=== Required action ===
Would you write out all of the data exactly as it appears below?
START Data to examine
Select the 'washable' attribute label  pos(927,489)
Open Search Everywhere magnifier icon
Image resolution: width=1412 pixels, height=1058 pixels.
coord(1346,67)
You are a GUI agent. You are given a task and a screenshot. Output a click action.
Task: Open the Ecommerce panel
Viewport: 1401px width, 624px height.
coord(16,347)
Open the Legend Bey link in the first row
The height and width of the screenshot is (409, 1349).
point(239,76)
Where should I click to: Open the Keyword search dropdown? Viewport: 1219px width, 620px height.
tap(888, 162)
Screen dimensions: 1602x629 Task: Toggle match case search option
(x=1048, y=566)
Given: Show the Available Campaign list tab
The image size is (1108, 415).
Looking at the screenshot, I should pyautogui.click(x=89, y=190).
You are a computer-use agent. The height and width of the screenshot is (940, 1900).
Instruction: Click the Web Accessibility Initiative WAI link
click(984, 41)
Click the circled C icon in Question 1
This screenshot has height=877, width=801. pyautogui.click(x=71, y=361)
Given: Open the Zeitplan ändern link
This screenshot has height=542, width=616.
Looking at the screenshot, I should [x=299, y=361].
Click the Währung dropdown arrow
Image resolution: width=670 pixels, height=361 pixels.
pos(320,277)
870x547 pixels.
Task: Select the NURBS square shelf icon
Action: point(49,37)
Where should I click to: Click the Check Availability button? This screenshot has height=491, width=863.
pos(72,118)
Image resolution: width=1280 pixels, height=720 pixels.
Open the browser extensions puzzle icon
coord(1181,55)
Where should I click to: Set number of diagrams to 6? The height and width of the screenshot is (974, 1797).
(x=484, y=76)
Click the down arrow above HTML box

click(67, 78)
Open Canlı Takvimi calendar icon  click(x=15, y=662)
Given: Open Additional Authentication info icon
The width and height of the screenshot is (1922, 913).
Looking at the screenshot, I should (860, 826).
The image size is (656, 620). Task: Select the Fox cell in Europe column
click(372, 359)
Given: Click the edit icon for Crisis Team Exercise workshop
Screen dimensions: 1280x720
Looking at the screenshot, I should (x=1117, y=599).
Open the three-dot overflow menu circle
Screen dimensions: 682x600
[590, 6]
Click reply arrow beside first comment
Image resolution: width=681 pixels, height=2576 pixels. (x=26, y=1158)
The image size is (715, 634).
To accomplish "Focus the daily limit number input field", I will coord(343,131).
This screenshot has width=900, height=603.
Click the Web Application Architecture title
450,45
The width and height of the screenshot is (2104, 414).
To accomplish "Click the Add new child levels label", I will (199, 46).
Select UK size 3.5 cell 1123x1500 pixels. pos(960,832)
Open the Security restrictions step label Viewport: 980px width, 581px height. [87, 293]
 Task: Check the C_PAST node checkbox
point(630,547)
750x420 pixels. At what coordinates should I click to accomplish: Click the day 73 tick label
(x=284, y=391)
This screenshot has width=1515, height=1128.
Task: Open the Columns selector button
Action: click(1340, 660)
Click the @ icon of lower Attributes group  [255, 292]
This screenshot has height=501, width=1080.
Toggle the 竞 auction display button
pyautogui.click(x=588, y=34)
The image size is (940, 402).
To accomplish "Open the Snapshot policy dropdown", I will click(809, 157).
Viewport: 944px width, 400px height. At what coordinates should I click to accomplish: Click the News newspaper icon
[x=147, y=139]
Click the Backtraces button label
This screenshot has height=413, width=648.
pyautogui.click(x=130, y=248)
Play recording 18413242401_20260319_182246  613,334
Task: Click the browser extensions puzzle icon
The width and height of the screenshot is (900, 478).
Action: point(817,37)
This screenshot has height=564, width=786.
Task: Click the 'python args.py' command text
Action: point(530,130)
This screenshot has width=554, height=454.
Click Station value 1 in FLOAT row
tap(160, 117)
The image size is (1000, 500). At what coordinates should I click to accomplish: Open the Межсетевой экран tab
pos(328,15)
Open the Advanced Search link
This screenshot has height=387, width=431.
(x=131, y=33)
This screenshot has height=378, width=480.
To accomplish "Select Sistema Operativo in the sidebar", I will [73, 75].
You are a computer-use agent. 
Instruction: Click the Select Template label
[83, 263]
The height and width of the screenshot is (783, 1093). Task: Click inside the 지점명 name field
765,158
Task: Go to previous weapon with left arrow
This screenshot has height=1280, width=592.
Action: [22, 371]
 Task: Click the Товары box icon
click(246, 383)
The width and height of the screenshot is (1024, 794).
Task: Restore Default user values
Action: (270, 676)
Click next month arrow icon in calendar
END Data to examine
=== Finished exercise ===
Select the 'washable' attribute label  pos(927,489)
Open Search Everywhere magnifier icon
Image resolution: width=1412 pixels, height=1058 pixels.
coord(1346,67)
You are a GUI agent. You are given a task and a screenshot. Output a click action.
Task: Open the Ecommerce panel
Viewport: 1401px width, 624px height.
coord(16,347)
Open the Legend Bey link in the first row
The height and width of the screenshot is (409, 1349).
point(239,76)
Where should I click to: Open the Keyword search dropdown? Viewport: 1219px width, 620px height.
tap(888, 162)
Screen dimensions: 1602x629 Task: Toggle match case search option
(x=1048, y=566)
Given: Show the Available Campaign list tab
The image size is (1108, 415).
Looking at the screenshot, I should pyautogui.click(x=89, y=190).
You are a computer-use agent. The height and width of the screenshot is (940, 1900).
Instruction: Click the Web Accessibility Initiative WAI link
click(984, 41)
Click the circled C icon in Question 1
This screenshot has height=877, width=801. pyautogui.click(x=71, y=361)
Given: Open the Zeitplan ändern link
This screenshot has height=542, width=616.
Looking at the screenshot, I should [x=299, y=361].
Click the Währung dropdown arrow
Image resolution: width=670 pixels, height=361 pixels.
pos(320,277)
870x547 pixels.
Task: Select the NURBS square shelf icon
Action: point(49,37)
Where should I click to: Click the Check Availability button? This screenshot has height=491, width=863.
pos(72,118)
Image resolution: width=1280 pixels, height=720 pixels.
Open the browser extensions puzzle icon
coord(1181,55)
Where should I click to: Set number of diagrams to 6? The height and width of the screenshot is (974, 1797).
(x=484, y=76)
Click the down arrow above HTML box

click(67, 78)
Open Canlı Takvimi calendar icon  click(x=15, y=662)
Given: Open Additional Authentication info icon
The width and height of the screenshot is (1922, 913).
Looking at the screenshot, I should (860, 826).
The image size is (656, 620). Task: Select the Fox cell in Europe column
click(372, 359)
Given: Click the edit icon for Crisis Team Exercise workshop
Screen dimensions: 1280x720
Looking at the screenshot, I should (x=1117, y=599).
Open the three-dot overflow menu circle
Screen dimensions: 682x600
[590, 6]
Click reply arrow beside first comment
Image resolution: width=681 pixels, height=2576 pixels. (x=26, y=1158)
The image size is (715, 634).
To accomplish "Focus the daily limit number input field", I will coord(343,131).
This screenshot has width=900, height=603.
Click the Web Application Architecture title
450,45
The width and height of the screenshot is (2104, 414).
To accomplish "Click the Add new child levels label", I will (199, 46).
Select UK size 3.5 cell 1123x1500 pixels. pos(960,832)
Open the Security restrictions step label Viewport: 980px width, 581px height. [87, 293]
 Task: Check the C_PAST node checkbox
point(630,547)
750x420 pixels. At what coordinates should I click to accomplish: Click the day 73 tick label
(x=284, y=391)
This screenshot has width=1515, height=1128.
Task: Open the Columns selector button
Action: click(1340, 660)
Click the @ icon of lower Attributes group  [255, 292]
This screenshot has height=501, width=1080.
Toggle the 竞 auction display button
pyautogui.click(x=588, y=34)
The image size is (940, 402).
To accomplish "Open the Snapshot policy dropdown", I will click(809, 157).
Viewport: 944px width, 400px height. At what coordinates should I click to accomplish: Click the News newspaper icon
[x=147, y=139]
Click the Backtraces button label
This screenshot has height=413, width=648.
pyautogui.click(x=130, y=248)
Play recording 18413242401_20260319_182246  613,334
Task: Click the browser extensions puzzle icon
The width and height of the screenshot is (900, 478).
Action: point(817,37)
This screenshot has height=564, width=786.
Task: Click the 'python args.py' command text
Action: point(530,130)
This screenshot has width=554, height=454.
Click Station value 1 in FLOAT row
tap(160, 117)
The image size is (1000, 500). At what coordinates should I click to accomplish: Open the Межсетевой экран tab
pos(328,15)
Open the Advanced Search link
This screenshot has height=387, width=431.
(x=131, y=33)
This screenshot has height=378, width=480.
To accomplish "Select Sistema Operativo in the sidebar", I will [73, 75].
You are a computer-use agent. 
Instruction: Click the Select Template label
[83, 263]
The height and width of the screenshot is (783, 1093). Task: Click inside the 지점명 name field
765,158
Task: Go to previous weapon with left arrow
This screenshot has height=1280, width=592.
Action: [22, 371]
 Task: Click the Товары box icon
click(246, 383)
The width and height of the screenshot is (1024, 794).
Task: Restore Default user values
Action: (270, 676)
Click next month arrow icon in calendar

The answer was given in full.